Sexo

Queridos hombres: dejad de hablar de ‘Rick y Morty’ en vuestras citas

Pues sí, wubba lubba dub dub.

La semana pasada se anunció que la serie de animación de culto ‘ Rick y Morty’ tendría 70 nuevos episodios.

Aaargh.

No tengo nada en contra de esa serie. He visto unos cuantos minutos y puedo decir que no es para mí. No pasa nada. Lo que sí me molesta son los hombres que llevan su afición por Rick y Morty hasta un extremo rayano en la obsesión, sobre todo en las citas. (Y quiero dejar claro que es un problema que afecta solo a los hombres. También salgo con mujeres y, curiosamente, ninguna de ellas me ha pedido que vea Rick y Morty o ha pensado que soy tonta por no verla).

Publicidad

Ahora, con el anuncio de 70 nuevos episodios, parece que la pesadilla se va a prolongar un tiempo más.

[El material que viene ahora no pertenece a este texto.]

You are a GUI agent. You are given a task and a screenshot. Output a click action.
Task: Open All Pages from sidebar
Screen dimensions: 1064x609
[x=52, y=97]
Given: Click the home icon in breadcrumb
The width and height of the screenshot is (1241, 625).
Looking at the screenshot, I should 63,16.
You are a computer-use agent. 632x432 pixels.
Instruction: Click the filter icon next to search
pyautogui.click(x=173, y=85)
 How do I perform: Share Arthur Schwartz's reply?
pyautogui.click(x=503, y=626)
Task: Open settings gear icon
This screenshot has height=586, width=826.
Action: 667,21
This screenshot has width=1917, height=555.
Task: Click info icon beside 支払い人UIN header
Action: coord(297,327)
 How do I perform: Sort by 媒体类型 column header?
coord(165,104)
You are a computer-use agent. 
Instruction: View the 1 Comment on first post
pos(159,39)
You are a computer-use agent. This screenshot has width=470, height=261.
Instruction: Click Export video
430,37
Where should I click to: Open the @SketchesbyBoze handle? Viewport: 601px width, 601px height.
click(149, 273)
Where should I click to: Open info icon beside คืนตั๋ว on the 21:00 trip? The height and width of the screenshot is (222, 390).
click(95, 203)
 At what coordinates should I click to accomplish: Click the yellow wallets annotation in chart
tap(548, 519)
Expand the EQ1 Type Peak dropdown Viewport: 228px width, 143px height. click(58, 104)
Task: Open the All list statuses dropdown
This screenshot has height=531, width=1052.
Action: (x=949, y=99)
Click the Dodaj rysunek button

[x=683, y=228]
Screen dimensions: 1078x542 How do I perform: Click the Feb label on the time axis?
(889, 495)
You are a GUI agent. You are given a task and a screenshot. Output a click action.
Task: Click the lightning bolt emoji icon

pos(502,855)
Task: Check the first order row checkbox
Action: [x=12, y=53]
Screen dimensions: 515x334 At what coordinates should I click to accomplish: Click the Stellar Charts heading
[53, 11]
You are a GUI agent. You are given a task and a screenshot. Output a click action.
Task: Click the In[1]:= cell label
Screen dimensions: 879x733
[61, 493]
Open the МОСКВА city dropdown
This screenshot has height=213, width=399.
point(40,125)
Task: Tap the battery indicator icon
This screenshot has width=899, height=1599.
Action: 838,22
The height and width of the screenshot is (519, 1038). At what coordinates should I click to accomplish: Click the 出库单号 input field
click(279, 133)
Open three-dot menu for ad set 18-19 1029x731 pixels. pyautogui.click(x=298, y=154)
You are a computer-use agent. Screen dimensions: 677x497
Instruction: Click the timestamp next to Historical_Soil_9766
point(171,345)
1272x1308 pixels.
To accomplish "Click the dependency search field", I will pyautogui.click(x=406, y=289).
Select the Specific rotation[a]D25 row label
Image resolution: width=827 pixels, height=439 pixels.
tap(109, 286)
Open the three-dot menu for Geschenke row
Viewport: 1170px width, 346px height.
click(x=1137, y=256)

Ya hemos hablado largo y tendido sobre lo molestos que son los fans de Rick y Morty. Son el tipo de gente que monta un pollo porque McDonald’s no calculó bien y se quedó corto a la hora de proveer una salsa especial de la serie en sus restaurantes. Joder, que son la clase de personas que acosan a las guionistas de la serie por ser mujeres.

Puedo entenderlos hasta cierto punto, porque sé lo que es obsesionarse con un fenómeno de la cultura pop que otras personas detestan: fui fan de los One Direction durante cuatro años. Me compré una silueta de cartón tamaño real de Niall Horan con el dinero que tenía ahorrado del curro y me gasté un pastizal para ir a tres conciertos seguidos. Vamos, que he estado en el infierno y he vuelto.

Pero ser un fan no significa que “entiendas” y que los no fans no sepan nada. Yo también vivía pensando que los que no eran fans de One Direction no “entendían” lo profunda que era su música.

Hay hombres que no ven que ocurre lo mismo con su obsesión por Rick y Morty. Muchos me han dicho que tengo que ver la serie, pese a que ya les había comentado que no me interesa. Ha habido tíos que me han dicho que lo que pasa es que no la pillo. Los ha habido que han cuestionado mi inteligencia. Pero ninguno de ellos se ha limitado a dejarlo correr cuando ha visto en mi cara la expresión equivalente al emoji 😒 al oír hablar de la dichosa serie.

Publicidad

Por alguna razón, Rick y Morty atrae a un público de pseudointelectuales convencidos de que la serie está plagada de matices y tiene un humor tan inteligente que el espectador medio no sería capaz de apreciarla en todo su esplendor. La supuesta sofisticación de la serie atrae a una porción de la sociedad que claramente está deseando poner en práctica esa especie de máster oficioso en Filosofía. Parece existir una correlación positiva entre el perfil de persona asidua a la serie y el del aficionado al mansplaining en general.

Si bien el impulso de querer dar explicaciones y el deseo de parecer superior a los demás —incluyendo a la mujer con la que estás saliendo— resultan repulsivos, sí que me identifico con el anhelo de encontrar a alguien que comparte tus intereses. No hay nada más gratificante que descubrir que a tu pareja le gusta la misma serie friki que a ti, pero eso tiene que ocurrir de forma natural, sin forzarlo. El hecho de que tu fantasía de chica ideal pase por que le guste Rick y Morty no significa que solo con querer puedas hacer que exista.

“¡Pero si es buenísima”. “¡Ostras, es brillante!”. “¿Te apetece que veamos un episodio ahora?”.

Me molesta que intentes meterme con calzador tu humor de “tete”. Y te garantizo que las mujeres a las que aburres hablando del “wub a lub” o lo que sea tampoco quieren ver la serie. Y es que, gracias a gente entre la cual quizá no estés tú, Rick y Morty se ha asociado con el machismo, la salsa especial de McDonald’s y con hablar con demasiada seriedad sobre una serie de dibujos animados.

Si lo más interesante de lo que puedes hablar en una primera cita es de los nuevo 70 capítulos de Rick y Morty, quizá sea hora de que te lo hagas mirar. Wubba lubba dub dub.